Exercise brief:
The records below need to come back exactly as they are, pictures omitted.

========================================================================

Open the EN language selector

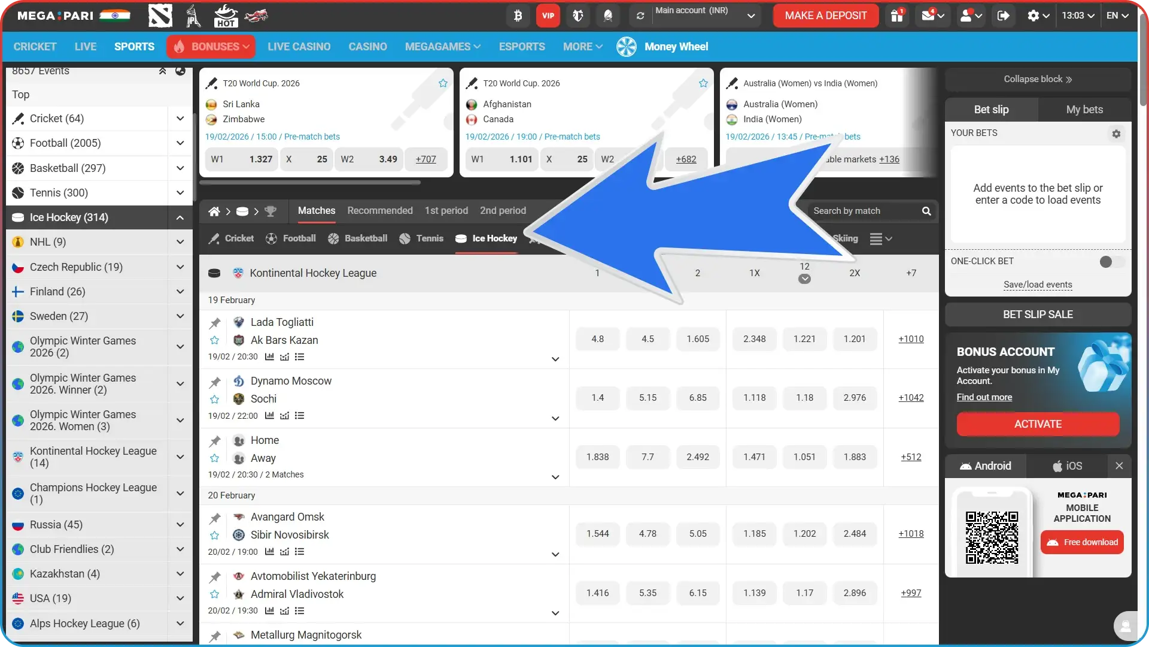coord(1115,16)
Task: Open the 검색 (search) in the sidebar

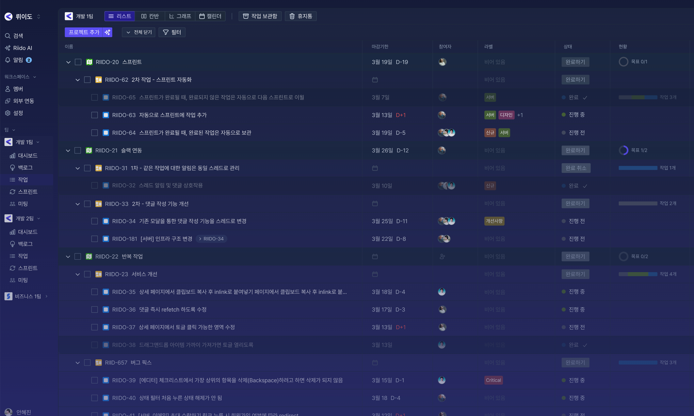Action: click(x=18, y=36)
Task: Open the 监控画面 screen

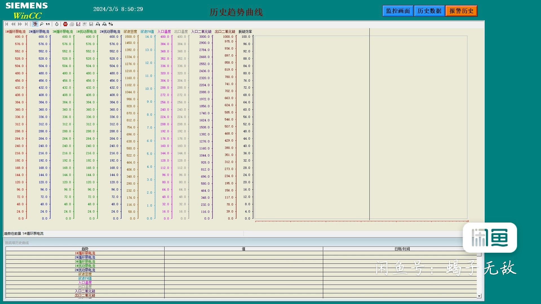Action: coord(398,11)
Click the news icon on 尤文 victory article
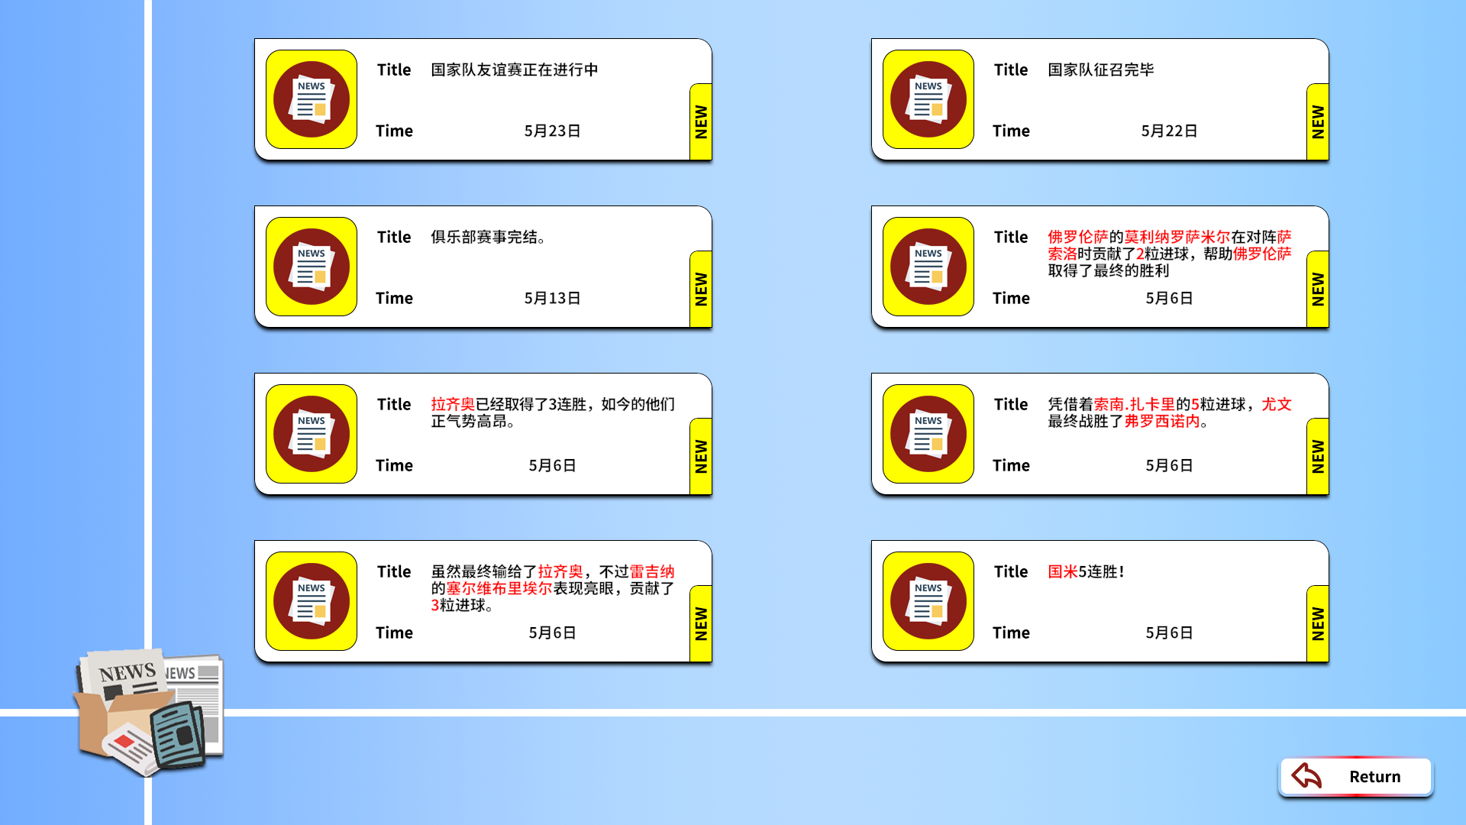Viewport: 1466px width, 825px height. pyautogui.click(x=928, y=433)
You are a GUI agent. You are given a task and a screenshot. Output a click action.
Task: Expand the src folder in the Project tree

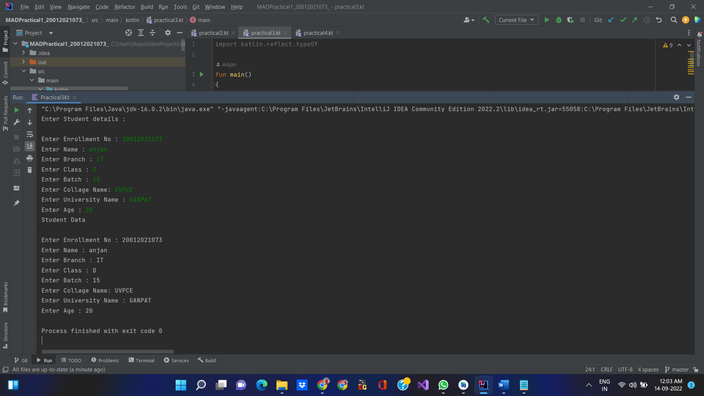click(24, 71)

========================================================================

Exercise answer:
Open the EN language selector

coord(1115,16)
Task: Open the 검색 (search) in the sidebar

Action: click(x=18, y=36)
Task: Open the 监控画面 screen

Action: coord(398,11)
Click the news icon on 尤文 victory article
Viewport: 1466px width, 825px height. pyautogui.click(x=928, y=433)
You are a GUI agent. You are given a task and a screenshot. Output a click action.
Task: Expand the src folder in the Project tree

click(24, 71)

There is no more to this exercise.